July 11, 2012

Judge allows statements by Brett Seacat at murder trial

Statements Brett Seacat made to law enforcement on at least five occasions will be allowed during testimony at his murder trial in December, a Kingman County judge ruled Wednesday.

Statements Brett Seacat made to law enforcement on at least five occasions will be allowed during testimony at his murder trial in December, a Kingman County judge ruled Wednesday.

The statements — made during interviews or interactions with authorities on April 30, May 12 and May 13 — are admissible, Judge Larry Solomon said, because Seacat was properly informed of his rights, spoke voluntarily and had not been coerced or threatened during interviews. Seacat was not under arrest at the time, witnesses testified.

“There is nothing in the record to indicate that the defendant’s mental condition” was in question on the dates of any of the interviews, Solomon said.

Seacat is charged with first-degree murder in the shooting death of his wife, 34-year-old Vashti Seacat on April 30, 2011. He also faces charges of aggravated arson for allegedly setting fire to the couple’s Kingman house and two counts of child endangerment.

Referring to a lengthy May 12 interview with KBI special agent David Falletti where Seacat spoke of his marriage, law enforcement career and the events leading up to Vashti’s death, Solomon said: “Seven and a half hours is a lengthy time, I would agree, however it was during the daytime and breaks were allowed as requested. … There is nothing to indicate that this interview was unfair or otherwise inappropriate.”

Witnesses testifying Wednesday used phrases like “calm and collected” and “not distraught” to describe Seacat’s demeanor during the hours and days following his wife’s death.
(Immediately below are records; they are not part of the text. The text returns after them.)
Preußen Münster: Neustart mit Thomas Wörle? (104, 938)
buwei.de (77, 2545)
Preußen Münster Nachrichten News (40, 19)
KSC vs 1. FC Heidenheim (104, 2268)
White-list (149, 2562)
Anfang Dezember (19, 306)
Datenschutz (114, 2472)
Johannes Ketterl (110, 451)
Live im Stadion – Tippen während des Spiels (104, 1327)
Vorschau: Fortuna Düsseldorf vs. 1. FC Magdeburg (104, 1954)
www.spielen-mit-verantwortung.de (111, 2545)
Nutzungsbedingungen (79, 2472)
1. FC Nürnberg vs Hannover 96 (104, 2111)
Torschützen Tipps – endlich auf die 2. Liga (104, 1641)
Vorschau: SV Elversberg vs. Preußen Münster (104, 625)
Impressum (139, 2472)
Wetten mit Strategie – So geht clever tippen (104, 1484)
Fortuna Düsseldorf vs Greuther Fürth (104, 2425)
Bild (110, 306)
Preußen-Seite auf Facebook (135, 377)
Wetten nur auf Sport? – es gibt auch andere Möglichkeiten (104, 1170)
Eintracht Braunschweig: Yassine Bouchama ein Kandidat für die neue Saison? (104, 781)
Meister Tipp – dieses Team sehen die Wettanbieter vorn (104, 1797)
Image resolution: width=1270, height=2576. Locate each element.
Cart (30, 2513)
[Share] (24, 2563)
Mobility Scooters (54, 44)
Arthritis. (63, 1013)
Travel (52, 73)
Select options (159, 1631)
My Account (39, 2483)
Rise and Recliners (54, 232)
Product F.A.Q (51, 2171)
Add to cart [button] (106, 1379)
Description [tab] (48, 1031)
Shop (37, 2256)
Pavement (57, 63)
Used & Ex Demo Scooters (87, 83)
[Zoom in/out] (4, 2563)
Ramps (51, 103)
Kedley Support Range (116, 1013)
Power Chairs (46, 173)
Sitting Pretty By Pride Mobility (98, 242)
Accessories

“Mr. Seacat appeared to me that he was relaxed,” testified Kingman Police Chief Marc Holloway, who interviewed Seacat twice the day his wife died. “He never had problems answering questions and was not emotional.”

KBI special agent Brian Carroll also recalled Seacat as “calm and reserved” when he executed a search warrant for his clothing and other personal affects that same day.

“Did he appear distraught to you?” assistant state attorney general Amy Hanley asked, referring to Seacat.

“No,” Carroll said.

“Did he appear to understand what was going on?”


Solomon reserved ruling on any statements made by Seacat to Holloway on April 30 and May 4 that may be logged on a hand-held audio recorder. During cross-examination by defense, Holloway testified to recording the second of his April 30 interviews, then withdrew his claim after counsel reviewed the device’s contents during a short recess and found no files dated before May 4.

“I believe I was wrong,” Holloway said when he was recalled to testify after court reconvened.

The recorder was turned over to Falletti after counsel determined it contained several interviews that may have bearing on the case, including a 17-minute recording dated May 4. The KBI will make copies of the recording and turn them over to counsel, according to attorneys.

Prosecutors say they were not aware of the recorder’s existence.

Solomon is expected to rule on the admissibility of any relevant statements found on the device at a later date. Attorney Roger Falk said the defense may subpoena all hand-held recording devices used by the Kingman Police Department to search for additional interviews currently unknown to counsel.

Seacat will be back in court on Aug. 22 for a hearing to determine whether statements both Brett and Vashti Seacat made to others about their relationship will be admissible in court, said Ron Keefover, spokesman for the Office of Judicial Administration. Final pretrial motions are scheduled for Nov. 13. The trial is to begin Dec. 3.

Seacat was an instructor at the Kansas Law Enforcement Training Center at the time of his wife’s death. He is also a former Sedgwick County sheriff’s deputy. He is being held in Kingman County Jail on $1 million bond.